LISTED RECORDS |
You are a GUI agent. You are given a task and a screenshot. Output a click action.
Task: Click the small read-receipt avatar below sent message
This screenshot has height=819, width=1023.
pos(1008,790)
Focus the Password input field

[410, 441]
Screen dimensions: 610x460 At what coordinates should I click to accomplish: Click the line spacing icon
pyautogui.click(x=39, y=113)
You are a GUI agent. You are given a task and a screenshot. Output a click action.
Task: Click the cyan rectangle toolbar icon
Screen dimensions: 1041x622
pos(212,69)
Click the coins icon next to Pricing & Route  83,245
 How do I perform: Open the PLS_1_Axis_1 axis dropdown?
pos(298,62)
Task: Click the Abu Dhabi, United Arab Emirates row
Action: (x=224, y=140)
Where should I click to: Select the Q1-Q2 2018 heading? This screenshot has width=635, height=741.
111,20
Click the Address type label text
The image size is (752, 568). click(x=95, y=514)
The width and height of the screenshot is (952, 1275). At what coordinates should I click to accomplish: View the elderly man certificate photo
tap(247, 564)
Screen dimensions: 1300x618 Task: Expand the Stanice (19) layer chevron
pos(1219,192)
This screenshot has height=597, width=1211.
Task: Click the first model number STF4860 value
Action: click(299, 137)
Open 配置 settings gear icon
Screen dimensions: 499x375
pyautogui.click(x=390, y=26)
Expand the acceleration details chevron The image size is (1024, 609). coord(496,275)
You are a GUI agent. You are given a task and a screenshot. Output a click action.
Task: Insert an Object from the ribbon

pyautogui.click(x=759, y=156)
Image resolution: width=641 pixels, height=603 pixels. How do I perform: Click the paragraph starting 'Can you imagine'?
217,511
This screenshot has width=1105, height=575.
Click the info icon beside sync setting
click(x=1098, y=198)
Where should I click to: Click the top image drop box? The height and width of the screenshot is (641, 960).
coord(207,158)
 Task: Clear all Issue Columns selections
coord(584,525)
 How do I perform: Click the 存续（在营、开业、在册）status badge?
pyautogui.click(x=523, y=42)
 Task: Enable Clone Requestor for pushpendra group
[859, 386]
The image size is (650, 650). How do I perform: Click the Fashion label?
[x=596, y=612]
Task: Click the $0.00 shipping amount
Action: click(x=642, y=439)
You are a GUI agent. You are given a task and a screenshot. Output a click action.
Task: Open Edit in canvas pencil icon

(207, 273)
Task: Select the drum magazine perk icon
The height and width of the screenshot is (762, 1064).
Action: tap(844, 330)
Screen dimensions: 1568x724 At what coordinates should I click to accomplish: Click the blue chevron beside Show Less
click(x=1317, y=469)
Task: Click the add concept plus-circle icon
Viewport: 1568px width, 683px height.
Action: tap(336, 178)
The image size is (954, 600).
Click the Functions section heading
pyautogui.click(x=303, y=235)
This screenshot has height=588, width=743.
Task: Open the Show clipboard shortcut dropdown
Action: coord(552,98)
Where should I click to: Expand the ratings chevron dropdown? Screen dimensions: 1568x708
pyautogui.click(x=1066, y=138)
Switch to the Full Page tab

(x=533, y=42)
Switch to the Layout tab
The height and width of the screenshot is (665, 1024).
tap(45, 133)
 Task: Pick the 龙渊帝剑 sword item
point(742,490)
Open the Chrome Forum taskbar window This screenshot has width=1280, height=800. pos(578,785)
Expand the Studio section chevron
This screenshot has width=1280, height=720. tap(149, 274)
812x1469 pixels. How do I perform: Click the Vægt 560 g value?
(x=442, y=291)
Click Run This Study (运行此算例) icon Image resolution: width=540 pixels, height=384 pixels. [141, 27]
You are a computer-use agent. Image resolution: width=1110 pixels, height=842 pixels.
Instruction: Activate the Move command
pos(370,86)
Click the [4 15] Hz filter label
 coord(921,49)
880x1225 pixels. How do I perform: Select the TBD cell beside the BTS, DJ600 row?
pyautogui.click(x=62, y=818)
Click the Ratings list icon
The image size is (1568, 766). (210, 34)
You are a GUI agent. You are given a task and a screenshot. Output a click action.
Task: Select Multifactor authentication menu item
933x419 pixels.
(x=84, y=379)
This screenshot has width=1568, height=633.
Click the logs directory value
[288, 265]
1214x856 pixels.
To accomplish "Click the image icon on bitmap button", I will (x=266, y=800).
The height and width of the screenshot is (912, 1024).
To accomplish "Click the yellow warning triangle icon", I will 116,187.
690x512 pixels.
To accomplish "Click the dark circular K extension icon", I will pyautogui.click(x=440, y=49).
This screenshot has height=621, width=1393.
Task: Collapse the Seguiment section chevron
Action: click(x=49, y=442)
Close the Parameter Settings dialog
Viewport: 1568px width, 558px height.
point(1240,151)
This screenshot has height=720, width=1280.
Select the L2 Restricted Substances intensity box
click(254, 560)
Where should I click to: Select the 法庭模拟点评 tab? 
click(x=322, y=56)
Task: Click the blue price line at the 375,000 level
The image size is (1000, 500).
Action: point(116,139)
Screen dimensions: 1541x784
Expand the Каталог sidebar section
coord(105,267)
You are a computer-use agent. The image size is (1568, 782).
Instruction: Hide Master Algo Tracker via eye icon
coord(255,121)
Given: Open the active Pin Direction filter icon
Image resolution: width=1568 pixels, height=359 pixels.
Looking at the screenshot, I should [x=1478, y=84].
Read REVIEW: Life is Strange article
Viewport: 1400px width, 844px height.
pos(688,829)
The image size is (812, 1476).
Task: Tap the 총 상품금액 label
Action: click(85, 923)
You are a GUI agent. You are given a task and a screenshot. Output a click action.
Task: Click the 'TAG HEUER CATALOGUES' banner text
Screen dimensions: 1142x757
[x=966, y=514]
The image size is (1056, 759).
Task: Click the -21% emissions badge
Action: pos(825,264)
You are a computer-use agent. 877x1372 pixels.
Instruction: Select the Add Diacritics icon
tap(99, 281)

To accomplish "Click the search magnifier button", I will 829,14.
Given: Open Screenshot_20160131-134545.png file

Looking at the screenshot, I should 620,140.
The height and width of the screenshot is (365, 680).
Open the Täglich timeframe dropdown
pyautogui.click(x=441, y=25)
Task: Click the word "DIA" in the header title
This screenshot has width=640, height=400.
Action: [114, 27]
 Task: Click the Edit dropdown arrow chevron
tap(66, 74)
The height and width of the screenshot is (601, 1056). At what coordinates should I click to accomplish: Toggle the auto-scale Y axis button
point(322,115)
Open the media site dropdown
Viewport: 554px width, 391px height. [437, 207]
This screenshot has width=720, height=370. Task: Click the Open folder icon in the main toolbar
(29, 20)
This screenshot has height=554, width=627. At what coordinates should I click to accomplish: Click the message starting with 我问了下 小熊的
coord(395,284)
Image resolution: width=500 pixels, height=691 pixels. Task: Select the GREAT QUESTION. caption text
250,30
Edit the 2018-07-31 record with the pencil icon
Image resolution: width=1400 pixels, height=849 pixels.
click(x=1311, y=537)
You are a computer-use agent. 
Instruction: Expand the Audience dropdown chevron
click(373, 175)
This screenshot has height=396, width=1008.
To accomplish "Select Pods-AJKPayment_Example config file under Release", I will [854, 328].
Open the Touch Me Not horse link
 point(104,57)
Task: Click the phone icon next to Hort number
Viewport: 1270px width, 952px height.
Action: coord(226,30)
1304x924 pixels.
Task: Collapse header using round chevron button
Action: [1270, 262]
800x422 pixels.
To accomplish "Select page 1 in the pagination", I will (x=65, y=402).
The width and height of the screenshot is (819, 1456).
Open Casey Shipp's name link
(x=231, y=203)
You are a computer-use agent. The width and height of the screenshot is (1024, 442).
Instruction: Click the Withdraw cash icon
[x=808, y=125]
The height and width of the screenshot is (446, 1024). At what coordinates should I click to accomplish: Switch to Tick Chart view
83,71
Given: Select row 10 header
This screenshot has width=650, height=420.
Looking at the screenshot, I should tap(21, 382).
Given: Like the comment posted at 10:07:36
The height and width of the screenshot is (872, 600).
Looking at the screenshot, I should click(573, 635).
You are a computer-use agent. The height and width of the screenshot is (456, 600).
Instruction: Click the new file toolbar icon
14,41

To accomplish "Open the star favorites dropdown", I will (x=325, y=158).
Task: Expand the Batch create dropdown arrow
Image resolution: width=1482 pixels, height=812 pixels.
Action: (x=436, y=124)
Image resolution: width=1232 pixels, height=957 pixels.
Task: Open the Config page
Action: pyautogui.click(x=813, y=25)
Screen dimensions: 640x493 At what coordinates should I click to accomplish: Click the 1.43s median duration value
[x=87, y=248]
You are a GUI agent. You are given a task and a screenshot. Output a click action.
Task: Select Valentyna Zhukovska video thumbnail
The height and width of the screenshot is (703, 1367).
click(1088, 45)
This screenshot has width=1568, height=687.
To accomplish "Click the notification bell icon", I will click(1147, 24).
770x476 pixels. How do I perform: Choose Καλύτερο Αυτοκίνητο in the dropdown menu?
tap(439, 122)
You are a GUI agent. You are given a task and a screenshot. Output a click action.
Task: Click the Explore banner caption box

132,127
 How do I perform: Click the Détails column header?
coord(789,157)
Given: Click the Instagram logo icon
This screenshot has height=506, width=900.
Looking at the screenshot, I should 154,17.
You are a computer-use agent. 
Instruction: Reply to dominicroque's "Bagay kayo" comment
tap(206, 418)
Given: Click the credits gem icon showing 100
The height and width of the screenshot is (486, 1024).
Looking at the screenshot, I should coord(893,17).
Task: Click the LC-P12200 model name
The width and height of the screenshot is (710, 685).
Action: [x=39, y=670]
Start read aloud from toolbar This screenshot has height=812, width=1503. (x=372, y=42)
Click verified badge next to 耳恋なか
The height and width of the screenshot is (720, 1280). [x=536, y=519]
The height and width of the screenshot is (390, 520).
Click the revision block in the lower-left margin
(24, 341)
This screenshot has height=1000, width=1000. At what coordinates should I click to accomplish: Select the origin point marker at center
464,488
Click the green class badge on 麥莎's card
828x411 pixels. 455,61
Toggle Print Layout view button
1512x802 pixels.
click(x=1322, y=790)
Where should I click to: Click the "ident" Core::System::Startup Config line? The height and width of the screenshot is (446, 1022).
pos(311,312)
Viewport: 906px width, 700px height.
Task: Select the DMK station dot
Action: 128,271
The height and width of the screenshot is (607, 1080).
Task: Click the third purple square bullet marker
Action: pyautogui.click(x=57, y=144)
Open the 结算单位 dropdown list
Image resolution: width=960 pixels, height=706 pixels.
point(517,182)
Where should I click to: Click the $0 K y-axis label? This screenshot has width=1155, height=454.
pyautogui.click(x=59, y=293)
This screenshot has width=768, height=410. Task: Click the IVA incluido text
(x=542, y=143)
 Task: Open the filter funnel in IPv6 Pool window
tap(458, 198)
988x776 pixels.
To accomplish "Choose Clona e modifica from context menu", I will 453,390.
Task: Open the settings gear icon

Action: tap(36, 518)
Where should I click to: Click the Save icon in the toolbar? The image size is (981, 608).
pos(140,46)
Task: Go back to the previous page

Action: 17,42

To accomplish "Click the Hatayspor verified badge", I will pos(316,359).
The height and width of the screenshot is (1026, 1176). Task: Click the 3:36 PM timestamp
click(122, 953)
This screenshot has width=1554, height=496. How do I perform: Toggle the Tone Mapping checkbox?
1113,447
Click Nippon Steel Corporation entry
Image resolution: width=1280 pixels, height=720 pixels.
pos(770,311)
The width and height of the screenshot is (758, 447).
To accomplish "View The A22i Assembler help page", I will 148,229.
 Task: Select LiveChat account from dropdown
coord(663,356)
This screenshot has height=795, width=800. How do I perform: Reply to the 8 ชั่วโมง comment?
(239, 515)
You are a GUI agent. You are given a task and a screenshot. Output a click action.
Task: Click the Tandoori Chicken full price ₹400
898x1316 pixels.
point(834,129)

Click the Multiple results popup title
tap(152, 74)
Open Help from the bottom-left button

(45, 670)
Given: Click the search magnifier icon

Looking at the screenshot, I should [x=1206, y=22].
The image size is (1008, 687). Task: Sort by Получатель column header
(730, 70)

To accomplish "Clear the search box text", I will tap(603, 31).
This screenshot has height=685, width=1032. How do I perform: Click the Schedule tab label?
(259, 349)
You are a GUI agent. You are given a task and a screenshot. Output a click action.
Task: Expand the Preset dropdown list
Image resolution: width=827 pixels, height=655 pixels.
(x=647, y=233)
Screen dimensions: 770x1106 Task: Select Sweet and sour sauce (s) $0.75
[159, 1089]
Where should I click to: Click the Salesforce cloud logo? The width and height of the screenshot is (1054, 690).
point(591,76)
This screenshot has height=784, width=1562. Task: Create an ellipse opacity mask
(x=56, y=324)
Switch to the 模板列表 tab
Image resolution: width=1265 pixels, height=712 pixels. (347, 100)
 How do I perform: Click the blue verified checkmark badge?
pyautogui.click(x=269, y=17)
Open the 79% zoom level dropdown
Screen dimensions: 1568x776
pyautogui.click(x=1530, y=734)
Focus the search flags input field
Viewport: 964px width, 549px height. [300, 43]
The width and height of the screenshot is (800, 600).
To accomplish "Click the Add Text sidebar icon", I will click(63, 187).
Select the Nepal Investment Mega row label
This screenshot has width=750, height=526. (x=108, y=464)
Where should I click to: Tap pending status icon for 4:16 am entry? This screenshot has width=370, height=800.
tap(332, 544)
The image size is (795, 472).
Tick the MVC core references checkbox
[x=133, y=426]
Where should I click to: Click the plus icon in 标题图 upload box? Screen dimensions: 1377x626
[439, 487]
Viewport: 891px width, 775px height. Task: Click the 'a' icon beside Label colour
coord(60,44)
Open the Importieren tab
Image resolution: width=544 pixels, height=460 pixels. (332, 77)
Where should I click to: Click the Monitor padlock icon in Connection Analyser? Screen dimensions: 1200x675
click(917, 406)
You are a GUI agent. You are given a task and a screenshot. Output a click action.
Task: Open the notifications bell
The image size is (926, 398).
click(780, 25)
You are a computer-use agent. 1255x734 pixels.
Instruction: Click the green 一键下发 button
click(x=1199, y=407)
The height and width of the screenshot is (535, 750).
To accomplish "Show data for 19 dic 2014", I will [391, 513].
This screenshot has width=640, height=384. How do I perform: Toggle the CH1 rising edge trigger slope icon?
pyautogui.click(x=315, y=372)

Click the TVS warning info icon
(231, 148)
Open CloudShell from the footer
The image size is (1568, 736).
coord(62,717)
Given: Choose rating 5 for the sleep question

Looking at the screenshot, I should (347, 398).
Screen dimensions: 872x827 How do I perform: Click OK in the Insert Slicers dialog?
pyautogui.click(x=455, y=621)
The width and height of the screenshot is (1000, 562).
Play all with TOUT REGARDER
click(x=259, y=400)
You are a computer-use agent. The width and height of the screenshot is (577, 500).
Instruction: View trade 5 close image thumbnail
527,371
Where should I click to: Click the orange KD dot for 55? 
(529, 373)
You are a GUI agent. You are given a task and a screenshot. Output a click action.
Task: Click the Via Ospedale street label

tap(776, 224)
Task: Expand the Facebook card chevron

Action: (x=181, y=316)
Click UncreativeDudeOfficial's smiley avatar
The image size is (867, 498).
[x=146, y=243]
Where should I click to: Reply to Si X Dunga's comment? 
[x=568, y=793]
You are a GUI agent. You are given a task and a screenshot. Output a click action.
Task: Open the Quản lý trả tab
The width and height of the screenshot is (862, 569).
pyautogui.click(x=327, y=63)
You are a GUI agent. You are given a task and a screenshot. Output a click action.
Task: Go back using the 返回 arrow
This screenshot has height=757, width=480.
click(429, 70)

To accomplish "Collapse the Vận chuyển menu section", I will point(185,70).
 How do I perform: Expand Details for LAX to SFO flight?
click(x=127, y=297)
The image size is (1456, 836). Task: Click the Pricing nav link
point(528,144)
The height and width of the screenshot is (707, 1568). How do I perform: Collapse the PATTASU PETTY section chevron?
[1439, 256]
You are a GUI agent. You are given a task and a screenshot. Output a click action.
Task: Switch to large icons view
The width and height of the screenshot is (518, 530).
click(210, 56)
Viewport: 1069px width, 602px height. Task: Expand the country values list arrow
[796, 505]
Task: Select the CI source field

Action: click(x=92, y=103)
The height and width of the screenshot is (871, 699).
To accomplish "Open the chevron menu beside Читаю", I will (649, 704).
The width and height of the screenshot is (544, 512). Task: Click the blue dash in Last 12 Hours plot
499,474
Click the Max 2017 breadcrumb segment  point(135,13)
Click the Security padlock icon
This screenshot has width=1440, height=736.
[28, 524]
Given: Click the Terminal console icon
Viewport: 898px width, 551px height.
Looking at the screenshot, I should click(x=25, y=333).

WORK REQUEST | Show all lines above holding "avatar".

TASK RESPONSE |
Task: Click the small read-receipt avatar below sent message
Click UncreativeDudeOfficial's smiley avatar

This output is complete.